[PATCH v2 1/2] seq_file: Optimize seq_puts()

From: Christophe JAILLET
Date: Mon Apr 22 2024 - 06:25:55 EST


Most of seq_puts() usages are done with a string literal. In such cases,
the length of the string car be computed at compile time in order to save
a strlen() call at run-time. seq_putc() or seq_write() can then be used
instead.

This saves a few cycles.

To have an estimation of how often this optimization triggers:
$ git grep seq_puts.*\" | wc -l
3436

$ git grep seq_puts.*\".\" | wc -l
84

Signed-off-by: Christophe JAILLET <christophe.jaillet@xxxxxxxxxx>
---
Changes in v2:
- Use a function, instead of a macro [Al Viro]
- Handle the case of 1 char only strings, in order to use seq_putc() [Al Viro]
- Use __always_inline [David Laight]

V1: https://lore.kernel.org/all/5c4f7ad7b88f5026940efa9c8be36a58755ec1b3.1704374916.git.christophe.jaillet@xxxxxxxxxx/


Checked by comparing the output of a few .s files.

COLLECTED DATA |
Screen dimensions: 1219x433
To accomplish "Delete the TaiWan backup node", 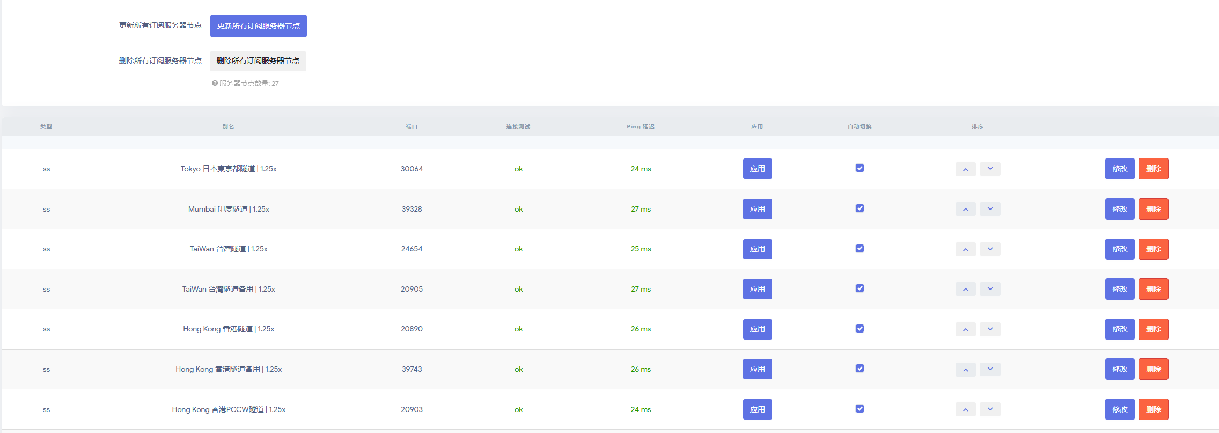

STATED TASK 1 | In the seq_file patch, what count did the first git grep command return?
STATED TASK 2 | From the seq_file patch, reproduce everything from "Most of seq_puts()" down to "a few cycles.".

FINAL ANSWER 1 | 3436

FINAL ANSWER 2 |
Most of seq_puts() usages are done with a string literal. In such cases,
the length of the string car be computed at compile time in order to save
a strlen() call at run-time. seq_putc() or seq_write() can then be used
instead.

This saves a few cycles.